280010 Simultaneous Design of Ionic Liquids and CO2 Recovery Processes

Monday, October 29, 2012
Hall B (Convention Center )
Qi Chen1, Brianna Christian1, Brock C. Roughton2, Igor Mitrofanov3, Kyle V. Camarda1 and Rafiqul Gani4, (1)Chemical and Petroleum Engineering, University of Kansas, Lawrence, KS, (2)Bioengineering Graduate Program, University of Kansas, Lawrence, KS, (3)CAPEC, Department of Chemical and Biochemical Engineering, Technical University of Denmark, Kgs. Lyngby, Denmark, (4)CAPEC, Department of Chemical and Biochemical Engineering, Technical University of Denmark, Lyngby, Denmark

A methodology and tool set for the simultaneous design of ionic liquids and separation processes is presented. By manipulating the structure of the cation and anion, the properties of an ionic liquid can be adjusted for specific applications, such as azeotropic separation or CO2 recovery. To estimate key properties, several group contribution models available in the literature have been used, along with newly developed group contribution models.  For a given set of operational constraints, an ionic liquid is designed using a computer-aided molecular design (CAMD) method and the UNIFAC-IL model is used to screen design candidates or known ionic liquids.

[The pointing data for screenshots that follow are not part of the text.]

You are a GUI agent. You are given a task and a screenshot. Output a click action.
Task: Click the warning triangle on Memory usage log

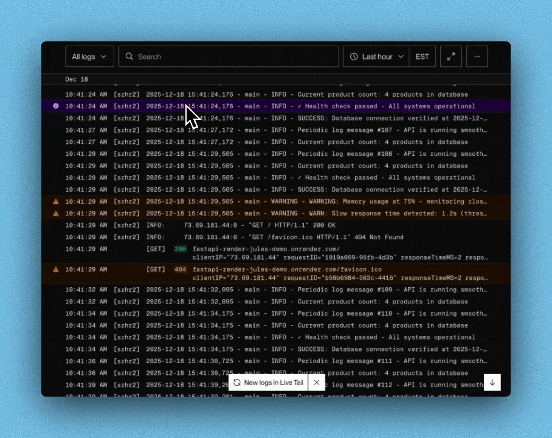(55, 201)
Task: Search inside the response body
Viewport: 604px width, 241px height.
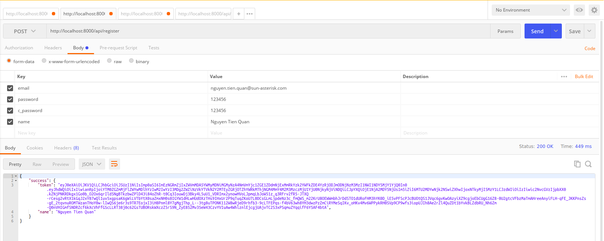Action: [x=588, y=164]
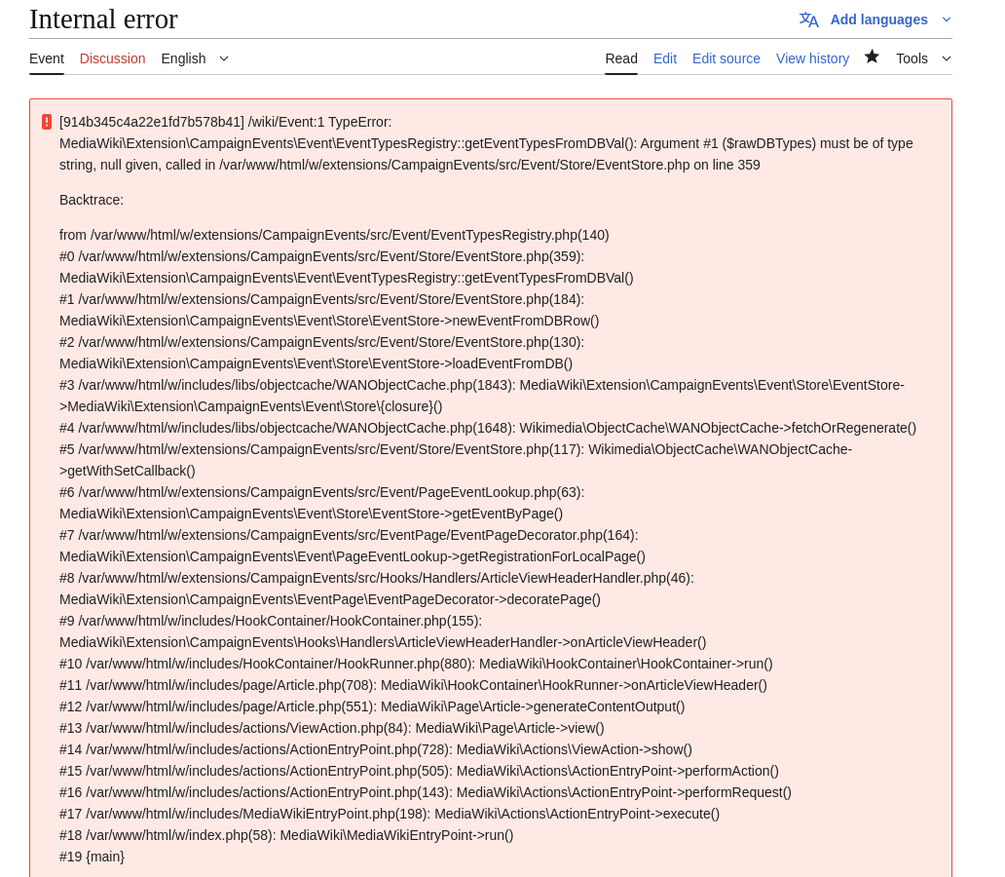Select the Read view tab
This screenshot has width=1005, height=877.
(621, 58)
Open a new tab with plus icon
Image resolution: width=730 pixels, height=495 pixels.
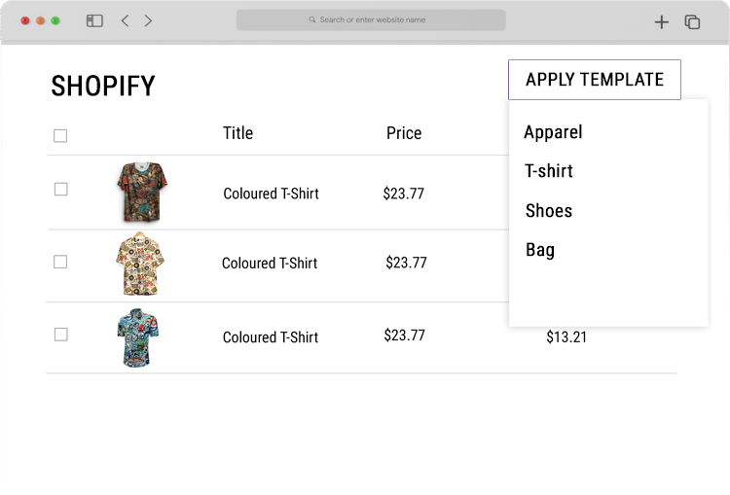point(661,21)
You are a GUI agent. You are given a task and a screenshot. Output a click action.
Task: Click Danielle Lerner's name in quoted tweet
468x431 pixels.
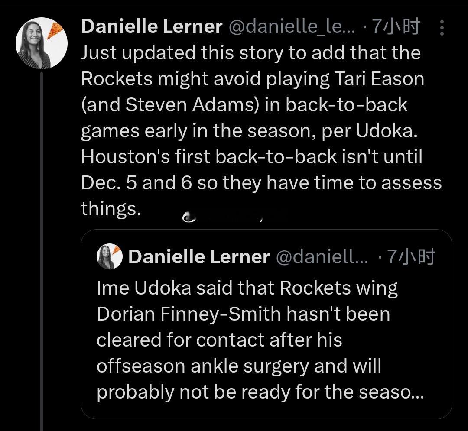point(199,257)
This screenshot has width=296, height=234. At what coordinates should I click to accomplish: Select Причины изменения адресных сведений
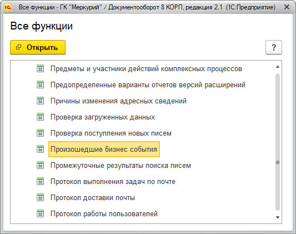pos(118,101)

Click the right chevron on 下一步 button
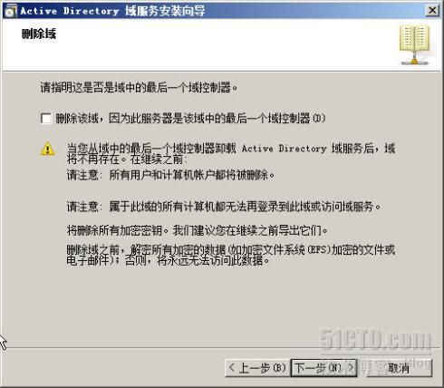[350, 367]
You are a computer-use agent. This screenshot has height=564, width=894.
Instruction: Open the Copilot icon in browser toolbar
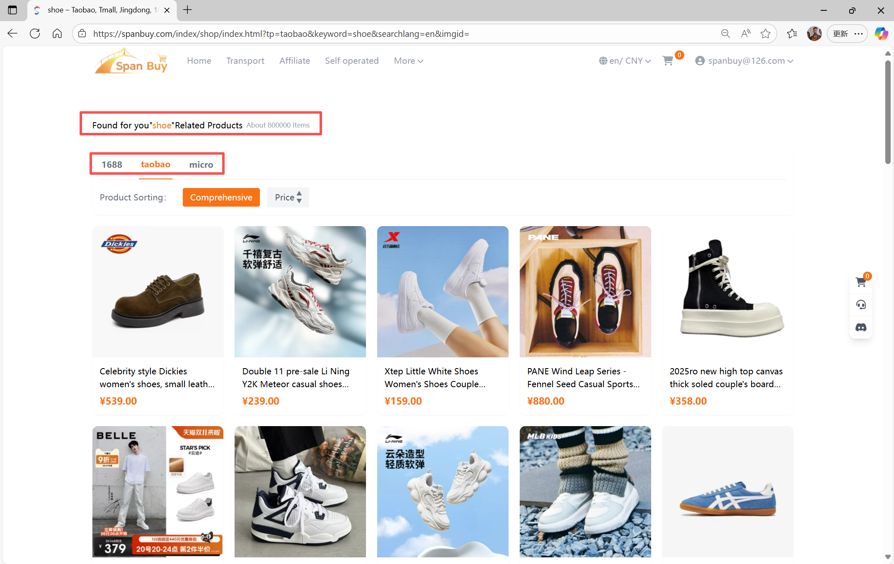(881, 34)

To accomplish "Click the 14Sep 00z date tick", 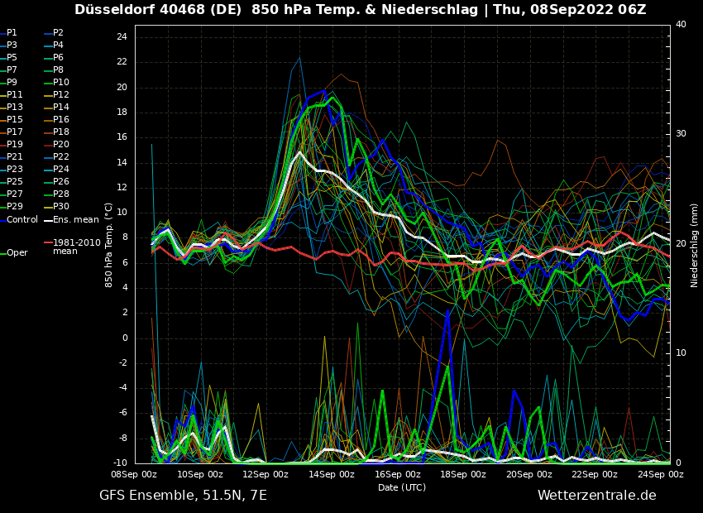I will 332,474.
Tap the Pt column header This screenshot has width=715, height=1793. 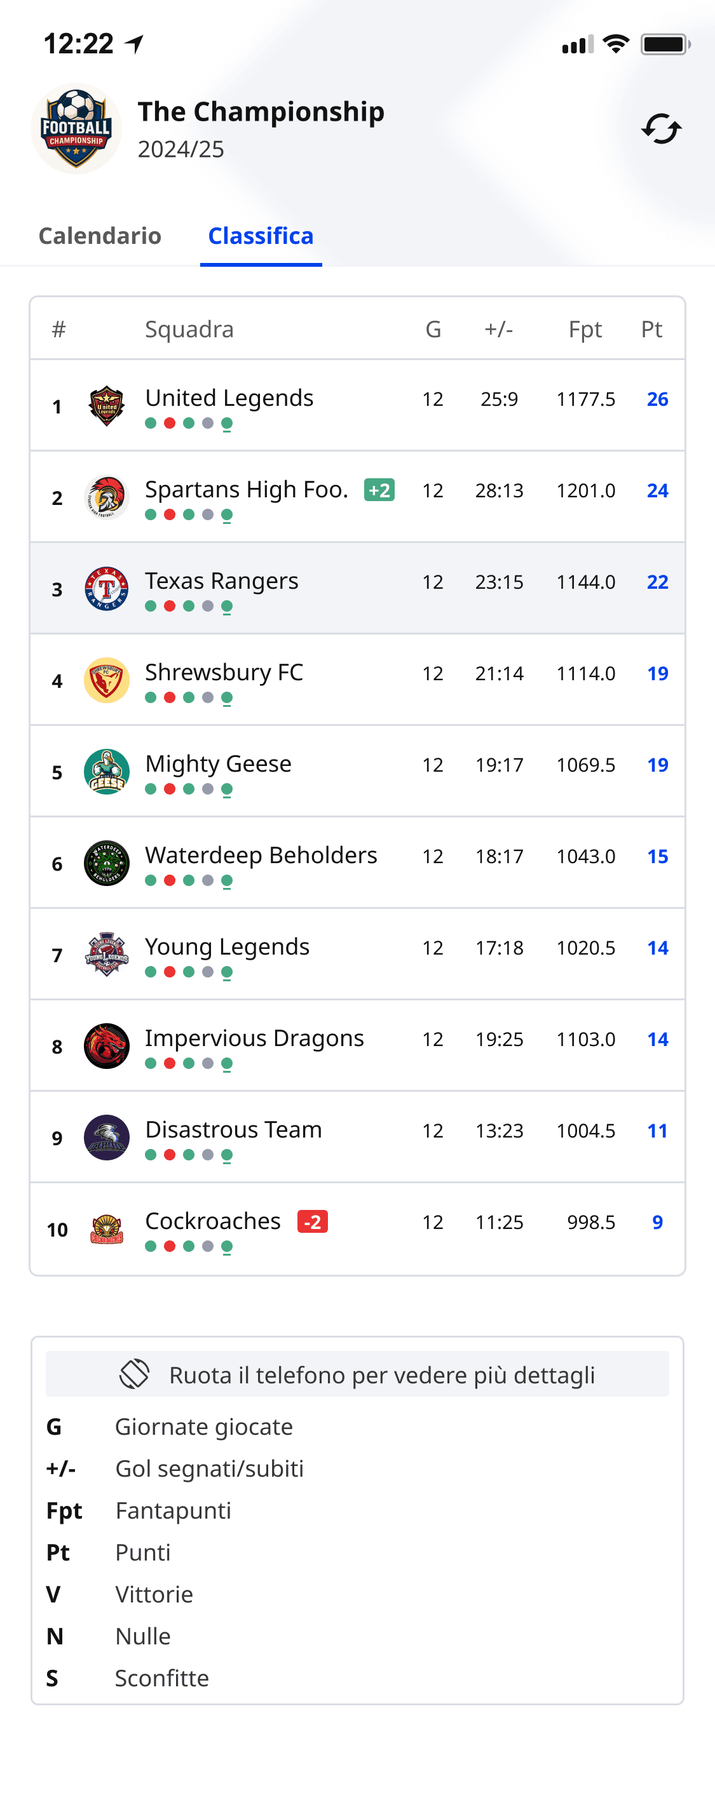[651, 329]

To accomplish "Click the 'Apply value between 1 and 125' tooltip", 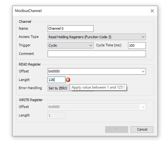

The developed tool set allows users to select target objectives and input and output constraints while optimally designing both the ionic liquid and the separation process. Alternatively, the software package can simultaneously select from a database of ionic liquids with experimentally verified properties while optimizing the separation process. New group contribution models have been developed to predict ionic liquid viscosity and CO2 solubility. Viscosity prediction allows computation of pumping costs, providing more accurate estimation of energy requirements for a given process. As an example, an absorption system for CO2 capture is designed, involving both the design of the IL solvent itself as well as the separation scheme to remove the CO2 from the ionic liquid. Simulations were used to determine the overall energy usage for the entire process, such that the optimal solvent structure and process design is determined.